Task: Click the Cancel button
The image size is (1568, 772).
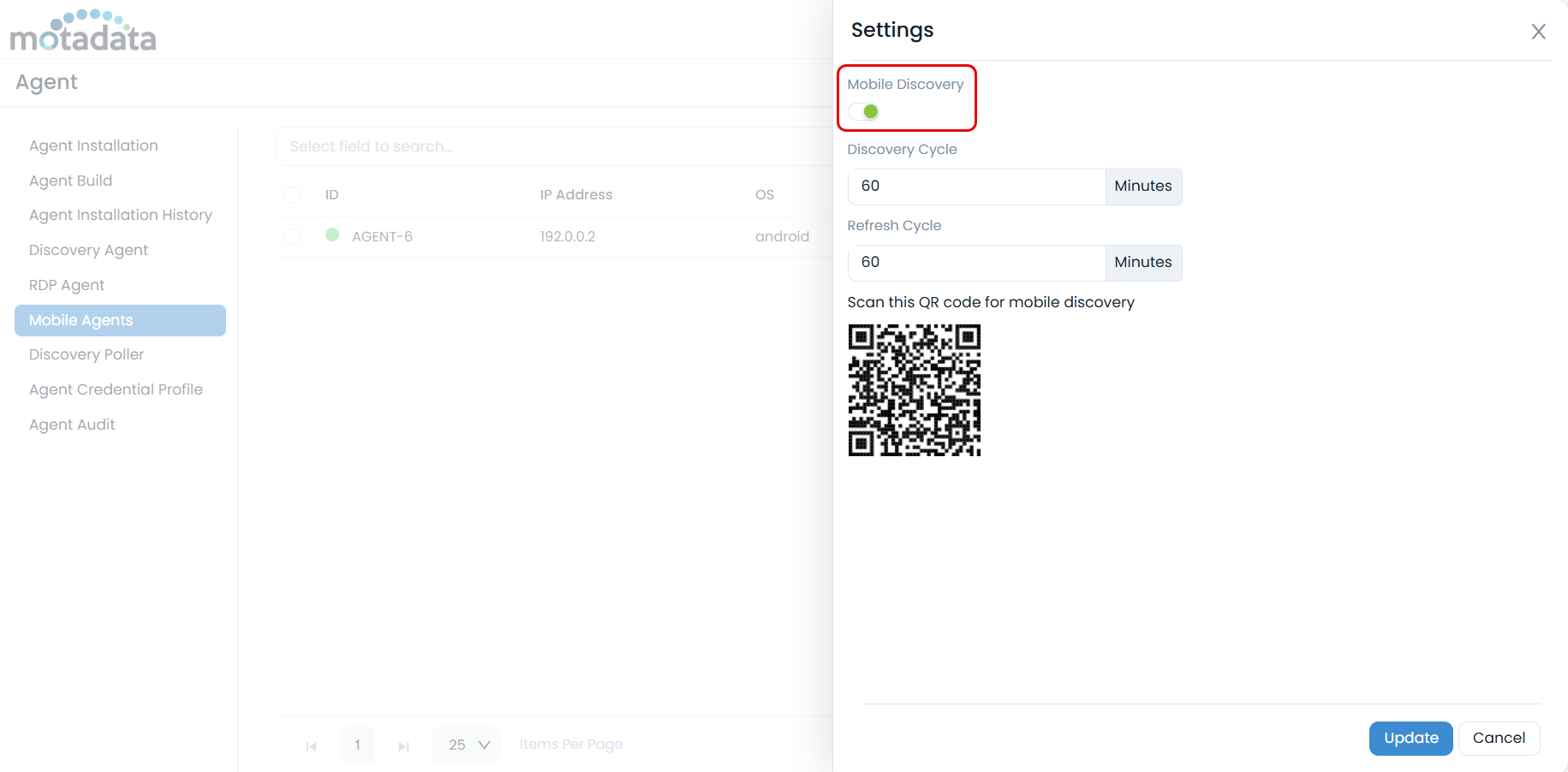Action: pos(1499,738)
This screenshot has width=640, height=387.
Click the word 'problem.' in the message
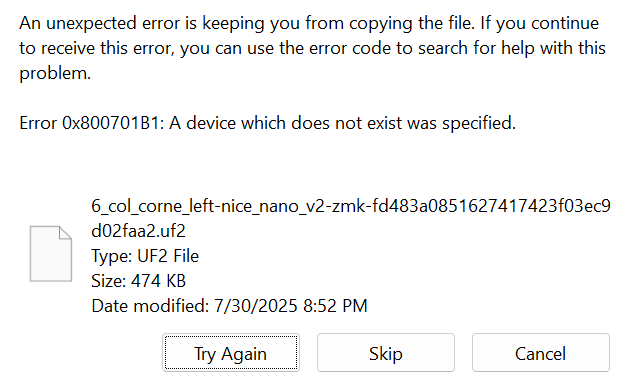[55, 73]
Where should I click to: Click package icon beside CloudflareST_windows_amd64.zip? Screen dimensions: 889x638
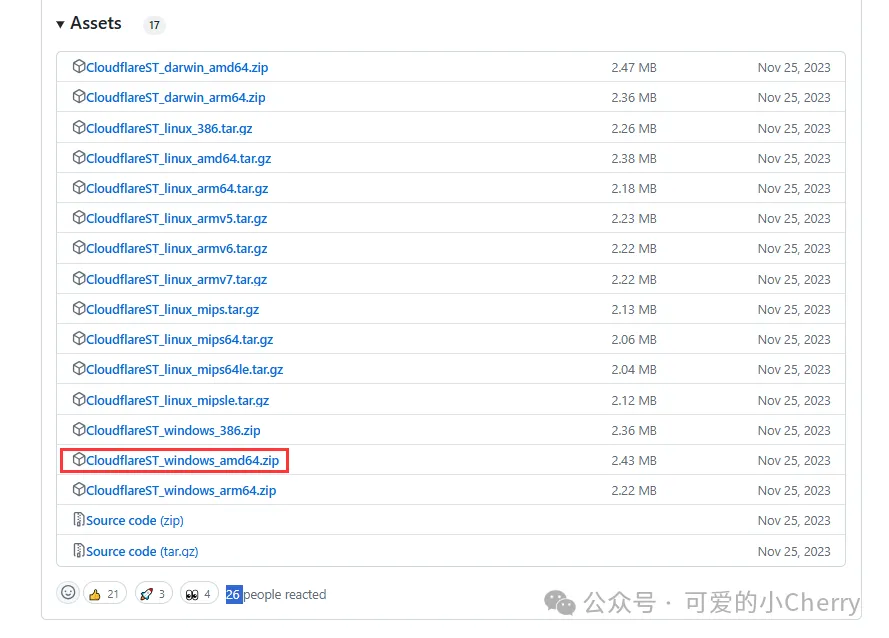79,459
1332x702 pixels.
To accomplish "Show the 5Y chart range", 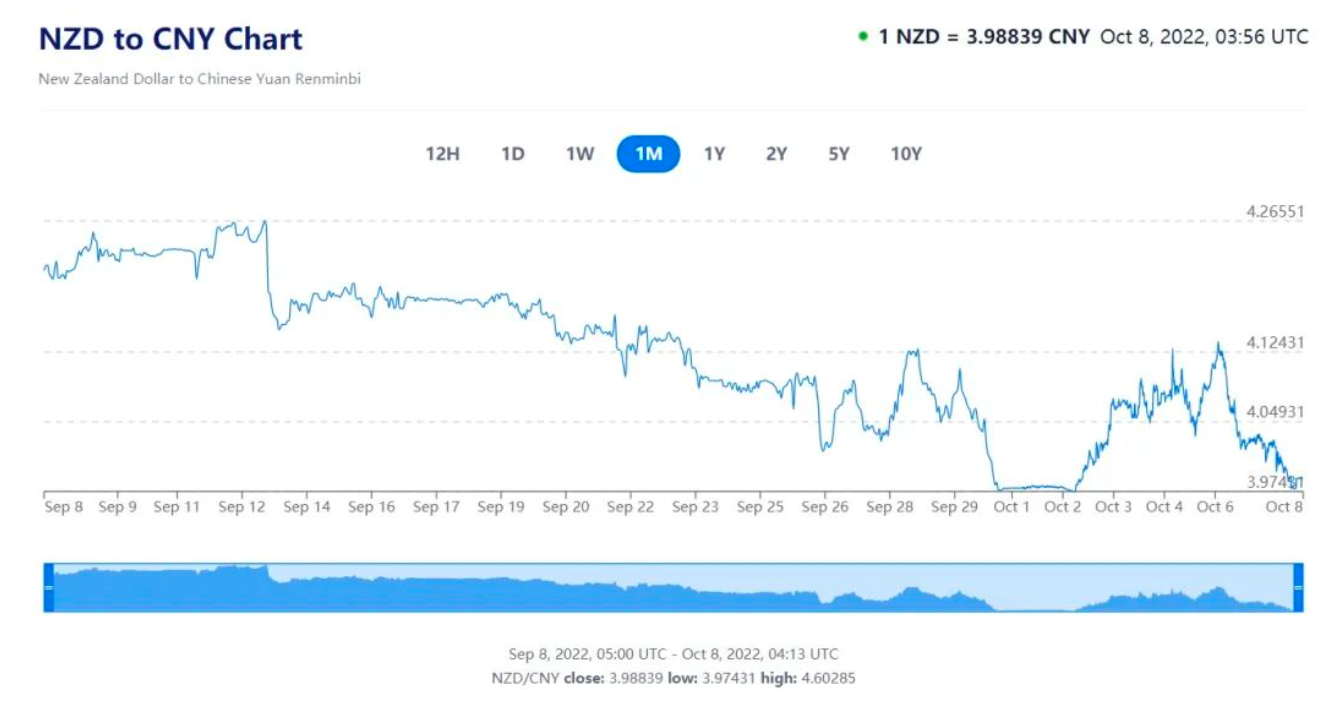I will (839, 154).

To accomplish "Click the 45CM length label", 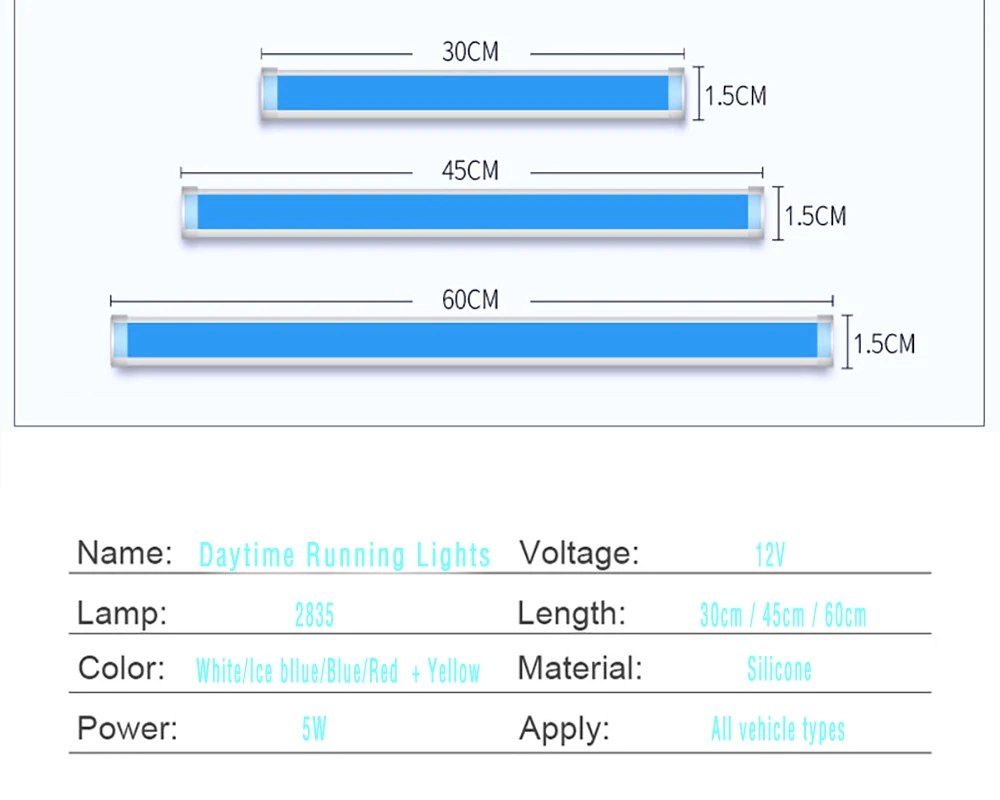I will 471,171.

• [Exercise prompt]: Retype the records above word for word, from their first line through the line containing "1332x702 pixels.", and leave out every picture.

• [Response for this exercise]:
Task: Click the Cancel button
The image size is (1568, 772).
Action: pos(1499,738)
This screenshot has width=640, height=387.
Click the word 'problem.' in the message
[55, 73]
Where should I click to: Click package icon beside CloudflareST_windows_amd64.zip? Screen dimensions: 889x638
79,459
1332x702 pixels.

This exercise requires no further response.